Тропа становилась всё круче, и кони выдохлись, не желали дальше идти. Пришлось спешиться. Теперь поднимались, держась за хвост коня, а порой и просто на четвереньках, цепляясь за каменные выступы, колючие кустики, обдирая руки, всаживая занозы. Из-под ног вырывались камни, щебенка, пыль. Гальки летели вниз и притом лихо, точно мячи, подпрыгивали, того и гляди кого-нибудь сшибут или проломят голову. Кони задыхались, все были в мыле. Недаром перевал, как сообщил словоохотливый Шукур, носил название Аспмурт — Лошадиная смерть. К полудню добрались до сухого, голого, без единой травинки перевала с большой грудой камней на самой высокой точке. В седловине, в царстве тишины и молчания, обнаружили четырёхугольную хижину из камней и глины. Ни снаружи, ни внутри не оказалось ни души. Только в прохладной темноте у стены стоял глиняный хум-кувшин человеку до плеча, полный холодной родниковой воды. Кто же жил в хижине, кому охота таскать сюда воду, когда нигде поблизости не оказалось ни колодца, ни источника, ни ручья? Кто этот отшельник, так заботящийся о редких путниках, идущих через перевал? Старик ли это, давший обет, пастух ли, пасущий в горах стада, сторож ли, поставленный на перевале сельскими общинами?

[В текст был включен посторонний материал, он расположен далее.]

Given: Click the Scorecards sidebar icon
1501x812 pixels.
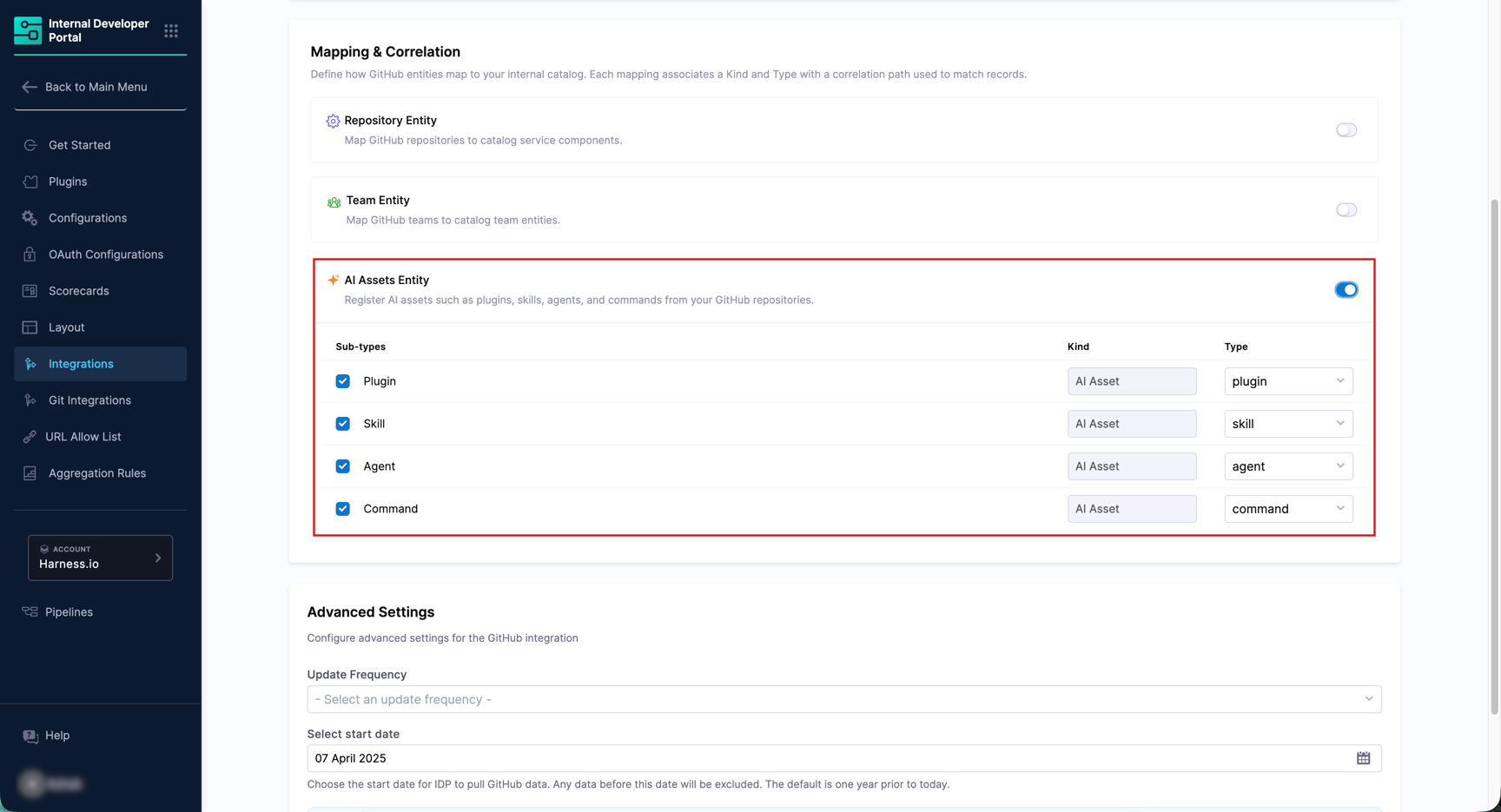Looking at the screenshot, I should point(30,291).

— Мой дом! — важно сказал Шукур-батрак.
— И зимой? — удивился Гриневич.
— И зимой!
Здесь комбриг сделал попытку бритвенным зеркальцем посигнализировать Сухорученко. Туман набросил бисерный, сияющий плащ на долину. Зелёные сопки дымились и, казалось, плыли над свинцовой лентой ставшей далёкой реки. Трудно было разглядеть что-нибудь в сплошном хаосе вершин, утёсов, ущелий, лесных зарослей. Но солнечный зайчик, посланный Гриневичем, попал в глаза бойца эскадрона Сухорученко, и он закричал:
— Вон они, вон комбриг! Живой!
— Живой! — подхватил Сухорученко.
Кто-то из бойцов, знающий азбуку морзе, даже прочитал:
— Идем к Конгурту, к Ширгузской переправе... Встречайте.
Сухорученко лихорадочно шарил по карманам. Придя в Красную Армию, он «перевоспитался» и стал смотреть на зеркало, как на буржуйский предрассудоки по крайней мере в походе. Брился он вслепую финкой как бог пошлет. Он смог ответить на сигналы самодельного гелиотелеграфа Гриневича только условной очередью из пулемета... Но Гриневич не ответил. Сухорученко заметался, и вдруг его взгляд упал на очки фельдшера. — Ага! —закричал он. И как бедняга фельдшер ни протестовал, как ни доказывал, что без очков он пропадет, но все же очки у него забрали и сигнализировали стеклами.